- _Dataset entries_
..............................

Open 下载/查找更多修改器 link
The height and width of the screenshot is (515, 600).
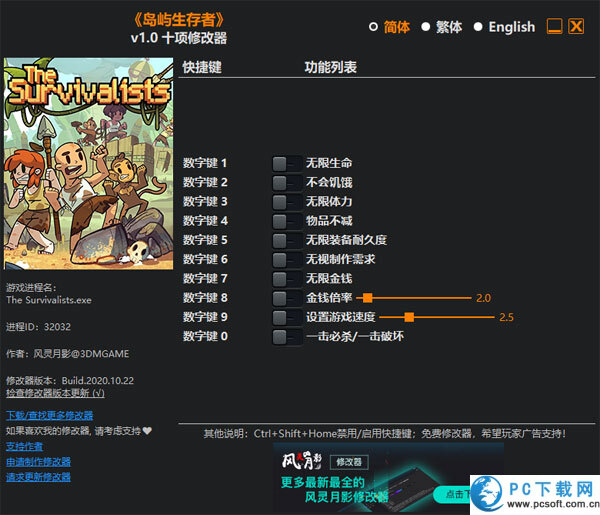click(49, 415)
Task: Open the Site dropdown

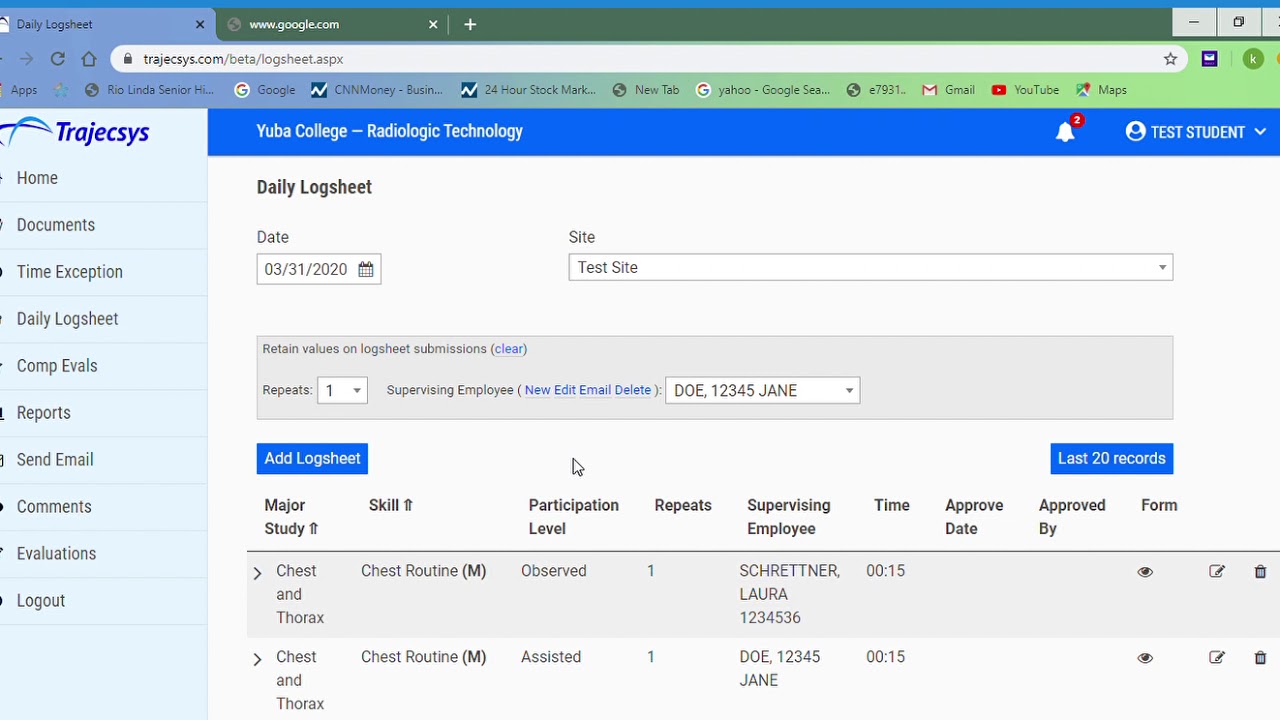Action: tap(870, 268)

..............................

- _Task description_
Without copying any images, transcribe the records exactly as they stand.

- _Exercise answer_
Open 下载/查找更多修改器 link
The height and width of the screenshot is (515, 600).
click(49, 415)
Task: Open the Site dropdown

Action: tap(870, 268)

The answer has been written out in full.